[BTREE] Get BTREE library into boost - Market Research

My organization is investigating contracting for enhancements to the boost::btree library developed by Beman Dawes with all enhancements to remain under the boost license and author(s) retaining all copyright. No travel is expected to be required as part of this project. We are considering the following enhancements: 1. Develop detailed developer and tutorial documentation in customary boost formats 2. Enhancing the interface to provide more explicit preload and caching control to include the amount of RAM to reserve, perhaps with the ability to specify posix alignment to maximize benefit of linux anonymous huge page support. 3. Make the library C++ 11 ready 4. Finalize data layout and support for variable length payloads 5. Provide convenient interface for storing std::string (or the contents thereof) in payloads 6. Prepare the library for submission for formal review Any comments and suggestions on this are greatly appreciated. Of particular interest are discussions of technical approaches and estimates of hours required. Please do not send formal proposals. In addition to replying on this list (preferred) I can be reached at the telephone numbers and email below. Comments sent by 21 December will be most valuable. Discussion after that is still very welcome! Please don’t include any proprietary data. Also note that I am not authorized to commit the government in any way--this is simply market research. Thanks! Joel Dr. JOEL D. YOUNG Assistant Professor Computer Science Department Naval Postgraduate School Glasgow East Rm 338 jdyoung@nps.edu (831) 656-3518

2012/12/20 Joel Young <jdy@cryregarder.com>:
My organization is investigating contracting for enhancements to the boost::btree library developed by Beman Dawes with all enhancements to remain under the boost license and author(s) retaining all copyright. No travel is expected to be required as part of this project.
Great, I`d love to see it!

Entries:
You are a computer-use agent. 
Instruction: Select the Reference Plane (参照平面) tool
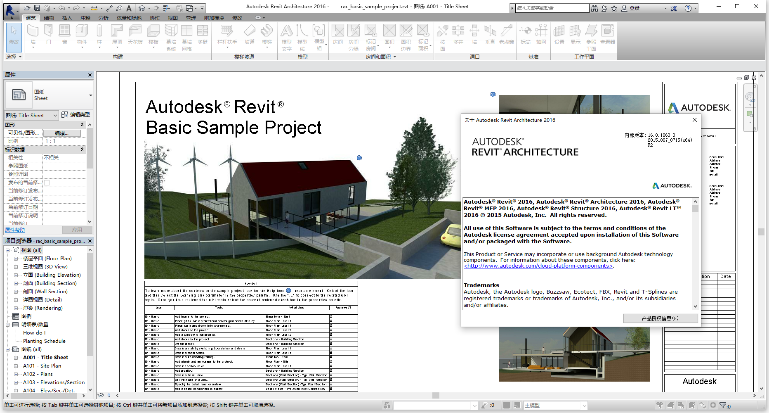(591, 35)
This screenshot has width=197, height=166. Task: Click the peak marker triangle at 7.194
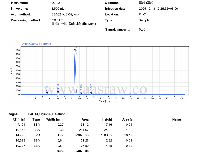click(x=47, y=93)
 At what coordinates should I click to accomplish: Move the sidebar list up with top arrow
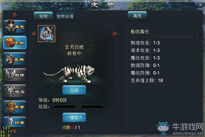coord(15,15)
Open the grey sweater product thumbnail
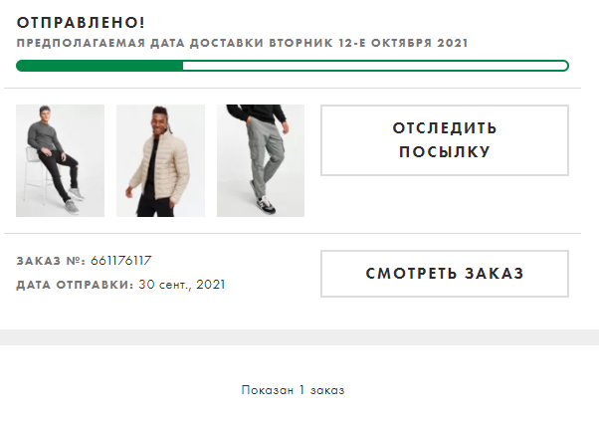This screenshot has height=425, width=599. click(x=60, y=160)
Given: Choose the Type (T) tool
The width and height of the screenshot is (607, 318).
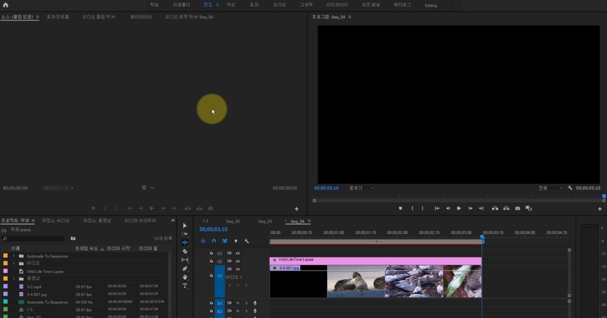Looking at the screenshot, I should point(185,286).
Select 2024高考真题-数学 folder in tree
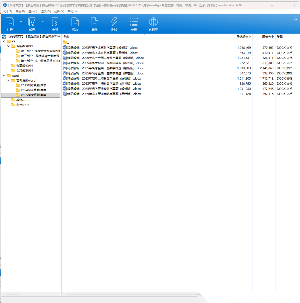 point(34,90)
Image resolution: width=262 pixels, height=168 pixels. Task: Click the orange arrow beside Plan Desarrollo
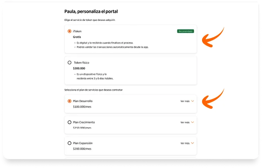click(x=213, y=99)

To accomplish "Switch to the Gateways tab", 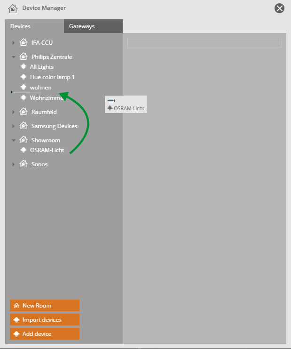I will (x=82, y=26).
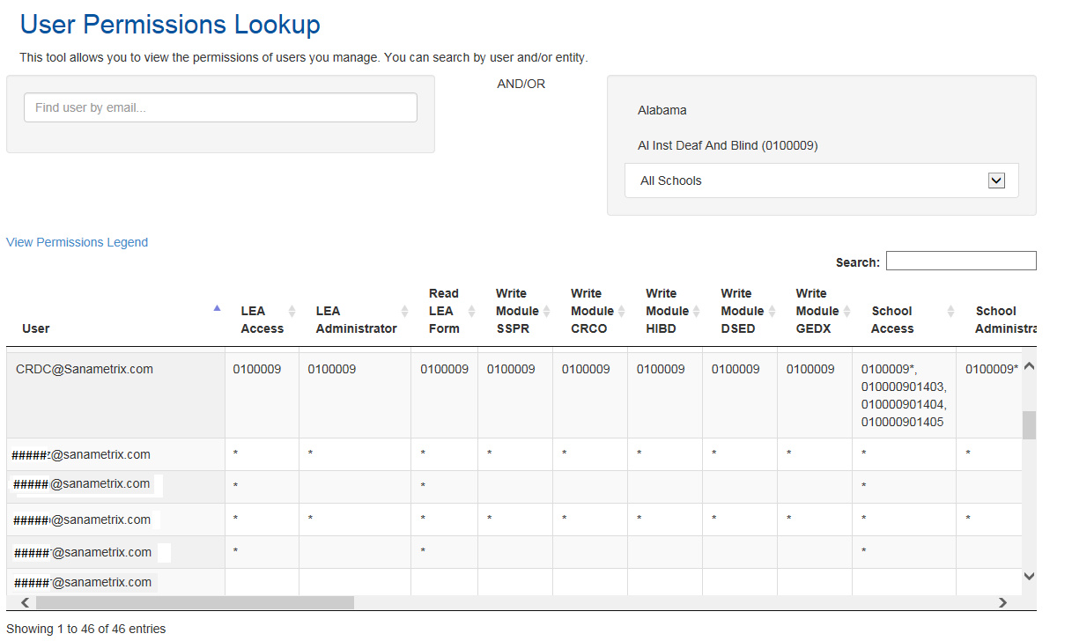
Task: Click the table Search box
Action: click(x=960, y=262)

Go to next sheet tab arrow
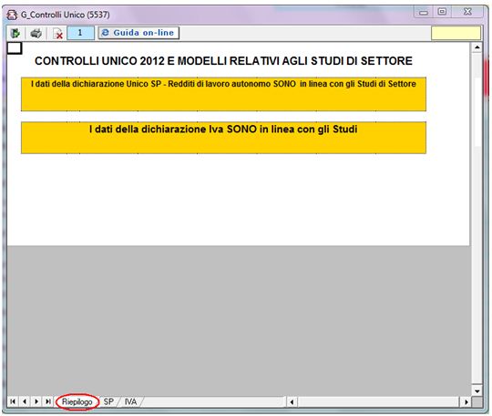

List of tasks:
• a. Retype the portion of the boost btree thread above that opens with the words containing "2012/12/20 Joel Young" and closes with "love to see it!".
• b. According to the boost btree thread above, why might the enhanced interface let a user specify posix alignment?

Solutions to the tasks:
• a.
2012/12/20 Joel Young <jdy@cryregarder.com>:
My organization is investigating contracting for enhancements to the boost::btree library developed by Beman Dawes with all enhancements to remain under the boost license and author(s) retaining all copyright. No travel is expected to be required as part of this project.
Great, I`d love to see it!

• b. The thread says posix alignment could be offered to maximize the benefit of Linux anonymous huge page support. It belongs to a proposed enhancement that would give more explicit preload and caching control, including the amount of RAM to reserve.